■ **题目**:
请把列表中从含有“Image resolution: width=1241”的那一行到含有“[x=602, y=224]”的那一行（两端都包括）转成 Markdown 表格，列名为“序号”和“内容”，空行不列入。

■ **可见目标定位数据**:
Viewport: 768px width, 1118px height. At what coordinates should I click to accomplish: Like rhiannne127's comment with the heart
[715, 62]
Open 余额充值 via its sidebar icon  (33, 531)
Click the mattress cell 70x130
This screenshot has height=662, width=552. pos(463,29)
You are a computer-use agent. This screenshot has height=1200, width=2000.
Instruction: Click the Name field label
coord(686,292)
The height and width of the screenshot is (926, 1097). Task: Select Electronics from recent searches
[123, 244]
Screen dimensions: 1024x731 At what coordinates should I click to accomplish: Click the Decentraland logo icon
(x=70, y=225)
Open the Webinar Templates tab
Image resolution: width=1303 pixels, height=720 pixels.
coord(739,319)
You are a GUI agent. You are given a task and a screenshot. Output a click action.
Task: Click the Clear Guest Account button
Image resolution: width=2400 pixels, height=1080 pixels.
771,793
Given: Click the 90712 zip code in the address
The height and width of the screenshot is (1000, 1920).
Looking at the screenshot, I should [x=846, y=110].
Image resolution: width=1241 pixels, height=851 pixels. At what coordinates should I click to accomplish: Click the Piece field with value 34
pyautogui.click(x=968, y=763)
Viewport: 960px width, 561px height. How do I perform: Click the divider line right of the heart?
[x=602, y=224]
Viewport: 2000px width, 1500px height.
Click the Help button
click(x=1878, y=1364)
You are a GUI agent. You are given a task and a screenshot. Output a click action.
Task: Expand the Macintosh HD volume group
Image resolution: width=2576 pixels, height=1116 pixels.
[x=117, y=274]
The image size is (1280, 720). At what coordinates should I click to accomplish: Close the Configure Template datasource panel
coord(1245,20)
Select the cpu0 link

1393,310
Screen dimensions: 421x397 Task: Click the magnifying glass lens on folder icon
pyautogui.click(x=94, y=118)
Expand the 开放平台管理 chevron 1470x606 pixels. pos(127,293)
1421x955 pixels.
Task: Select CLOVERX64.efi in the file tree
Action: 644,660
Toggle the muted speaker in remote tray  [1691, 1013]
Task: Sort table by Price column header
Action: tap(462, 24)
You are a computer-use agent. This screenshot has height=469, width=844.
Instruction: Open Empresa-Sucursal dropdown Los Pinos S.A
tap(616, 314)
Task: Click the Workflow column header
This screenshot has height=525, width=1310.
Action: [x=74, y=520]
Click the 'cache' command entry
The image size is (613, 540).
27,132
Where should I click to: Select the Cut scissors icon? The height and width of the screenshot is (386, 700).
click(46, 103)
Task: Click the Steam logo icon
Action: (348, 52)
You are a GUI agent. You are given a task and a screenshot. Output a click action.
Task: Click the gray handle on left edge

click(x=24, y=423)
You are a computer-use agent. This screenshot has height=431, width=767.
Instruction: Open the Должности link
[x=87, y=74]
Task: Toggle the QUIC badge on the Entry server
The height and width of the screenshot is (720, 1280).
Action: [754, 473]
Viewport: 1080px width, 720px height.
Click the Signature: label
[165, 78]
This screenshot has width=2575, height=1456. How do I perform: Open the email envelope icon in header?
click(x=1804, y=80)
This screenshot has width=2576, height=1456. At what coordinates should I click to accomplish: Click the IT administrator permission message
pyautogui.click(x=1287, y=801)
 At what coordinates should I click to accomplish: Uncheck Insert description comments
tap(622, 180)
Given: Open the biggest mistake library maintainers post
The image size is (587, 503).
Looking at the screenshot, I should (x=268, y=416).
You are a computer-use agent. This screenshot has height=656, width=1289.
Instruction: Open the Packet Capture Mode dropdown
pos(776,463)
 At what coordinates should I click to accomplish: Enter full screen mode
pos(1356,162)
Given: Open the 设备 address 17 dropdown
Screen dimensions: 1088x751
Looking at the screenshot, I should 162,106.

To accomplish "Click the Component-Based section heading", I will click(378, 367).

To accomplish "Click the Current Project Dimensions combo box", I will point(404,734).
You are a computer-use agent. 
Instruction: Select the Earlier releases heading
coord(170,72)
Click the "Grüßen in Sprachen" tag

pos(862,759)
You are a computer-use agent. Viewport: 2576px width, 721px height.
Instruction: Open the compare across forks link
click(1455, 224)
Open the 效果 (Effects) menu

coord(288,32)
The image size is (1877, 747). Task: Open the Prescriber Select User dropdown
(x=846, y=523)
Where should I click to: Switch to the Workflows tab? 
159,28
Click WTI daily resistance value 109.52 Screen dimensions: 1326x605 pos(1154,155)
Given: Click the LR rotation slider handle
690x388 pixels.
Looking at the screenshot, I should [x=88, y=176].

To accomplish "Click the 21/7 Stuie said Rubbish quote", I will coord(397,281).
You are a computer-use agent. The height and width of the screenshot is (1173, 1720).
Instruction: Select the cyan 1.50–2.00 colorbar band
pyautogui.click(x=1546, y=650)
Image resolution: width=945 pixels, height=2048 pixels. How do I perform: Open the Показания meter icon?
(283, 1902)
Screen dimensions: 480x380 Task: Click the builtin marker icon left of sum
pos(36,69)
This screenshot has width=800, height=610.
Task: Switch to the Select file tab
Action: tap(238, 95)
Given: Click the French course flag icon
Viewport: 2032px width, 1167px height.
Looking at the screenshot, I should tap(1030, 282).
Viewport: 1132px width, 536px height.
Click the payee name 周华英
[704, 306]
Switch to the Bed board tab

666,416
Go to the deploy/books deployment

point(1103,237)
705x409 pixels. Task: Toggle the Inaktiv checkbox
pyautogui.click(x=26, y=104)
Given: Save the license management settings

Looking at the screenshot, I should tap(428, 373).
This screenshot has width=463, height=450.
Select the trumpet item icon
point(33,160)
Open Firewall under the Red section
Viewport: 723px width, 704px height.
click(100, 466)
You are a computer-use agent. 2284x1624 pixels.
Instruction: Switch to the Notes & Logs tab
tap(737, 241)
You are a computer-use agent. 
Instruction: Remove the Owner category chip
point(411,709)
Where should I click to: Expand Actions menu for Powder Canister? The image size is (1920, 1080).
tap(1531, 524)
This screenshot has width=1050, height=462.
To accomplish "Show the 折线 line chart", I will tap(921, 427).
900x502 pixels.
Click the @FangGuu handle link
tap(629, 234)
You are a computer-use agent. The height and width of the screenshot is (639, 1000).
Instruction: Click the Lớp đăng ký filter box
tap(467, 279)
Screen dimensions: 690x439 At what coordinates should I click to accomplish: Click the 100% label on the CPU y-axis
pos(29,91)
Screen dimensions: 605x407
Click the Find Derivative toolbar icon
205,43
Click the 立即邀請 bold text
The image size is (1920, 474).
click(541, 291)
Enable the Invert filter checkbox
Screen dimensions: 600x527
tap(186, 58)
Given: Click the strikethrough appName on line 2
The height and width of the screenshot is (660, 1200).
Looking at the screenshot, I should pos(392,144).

■ **本题解答**:
| 序号 | 内容 |
|---|---|
| 1 | Image resolution: width=1241 pixels, height=851 pixels. At what coordinates should I click to accomplish: Click the Piece field with value 34 |
| 2 | pyautogui.click(x=968, y=763) |
| 3 | Viewport: 960px width, 561px height. How do I perform: Click the divider line right of the heart? |
| 4 | [x=602, y=224] |